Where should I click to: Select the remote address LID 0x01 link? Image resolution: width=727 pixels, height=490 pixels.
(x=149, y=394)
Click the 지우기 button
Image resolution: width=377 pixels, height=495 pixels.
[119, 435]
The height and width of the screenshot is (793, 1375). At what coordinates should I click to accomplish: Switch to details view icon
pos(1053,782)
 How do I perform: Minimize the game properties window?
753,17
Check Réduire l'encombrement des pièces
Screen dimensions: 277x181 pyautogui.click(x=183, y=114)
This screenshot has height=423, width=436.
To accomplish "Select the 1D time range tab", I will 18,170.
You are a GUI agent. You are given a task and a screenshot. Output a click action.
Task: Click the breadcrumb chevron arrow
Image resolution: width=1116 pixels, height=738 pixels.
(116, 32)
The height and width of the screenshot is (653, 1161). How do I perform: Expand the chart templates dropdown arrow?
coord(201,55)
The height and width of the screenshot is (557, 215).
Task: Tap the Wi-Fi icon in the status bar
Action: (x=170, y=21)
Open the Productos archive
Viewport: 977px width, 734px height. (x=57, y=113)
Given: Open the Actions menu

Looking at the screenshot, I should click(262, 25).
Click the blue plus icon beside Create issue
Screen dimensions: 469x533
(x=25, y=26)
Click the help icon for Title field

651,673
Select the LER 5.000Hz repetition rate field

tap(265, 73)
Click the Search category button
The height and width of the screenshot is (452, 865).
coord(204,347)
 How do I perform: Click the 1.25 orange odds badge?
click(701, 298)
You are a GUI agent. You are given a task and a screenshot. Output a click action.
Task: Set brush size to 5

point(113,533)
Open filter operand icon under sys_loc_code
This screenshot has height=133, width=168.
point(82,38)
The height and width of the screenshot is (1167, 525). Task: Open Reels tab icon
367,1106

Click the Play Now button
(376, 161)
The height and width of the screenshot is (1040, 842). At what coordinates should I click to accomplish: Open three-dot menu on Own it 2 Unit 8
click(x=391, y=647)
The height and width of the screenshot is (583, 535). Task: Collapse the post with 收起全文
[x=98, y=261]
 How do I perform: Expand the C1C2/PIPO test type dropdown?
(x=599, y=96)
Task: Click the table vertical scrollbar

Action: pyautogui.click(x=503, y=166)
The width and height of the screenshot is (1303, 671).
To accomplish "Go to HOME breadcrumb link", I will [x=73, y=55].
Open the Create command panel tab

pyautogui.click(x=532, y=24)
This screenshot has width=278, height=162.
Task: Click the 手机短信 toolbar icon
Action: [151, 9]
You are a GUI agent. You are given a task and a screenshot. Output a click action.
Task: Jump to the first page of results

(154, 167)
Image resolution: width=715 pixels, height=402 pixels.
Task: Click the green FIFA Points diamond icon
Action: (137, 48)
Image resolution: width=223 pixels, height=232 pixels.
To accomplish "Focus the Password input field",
##########
**Your goal**: Lines from the one holding "Task: Click the table vertical scrollbar" through the end of the material above should be output exactly, and all others skipped.

**Output**:
Task: Click the table vertical scrollbar

Action: pyautogui.click(x=503, y=166)
The width and height of the screenshot is (1303, 671).
To accomplish "Go to HOME breadcrumb link", I will [x=73, y=55].
Open the Create command panel tab

pyautogui.click(x=532, y=24)
This screenshot has width=278, height=162.
Task: Click the 手机短信 toolbar icon
Action: [151, 9]
You are a GUI agent. You are given a task and a screenshot. Output a click action.
Task: Jump to the first page of results

(154, 167)
Image resolution: width=715 pixels, height=402 pixels.
Task: Click the green FIFA Points diamond icon
Action: (137, 48)
Image resolution: width=223 pixels, height=232 pixels.
To accomplish "Focus the Password input field",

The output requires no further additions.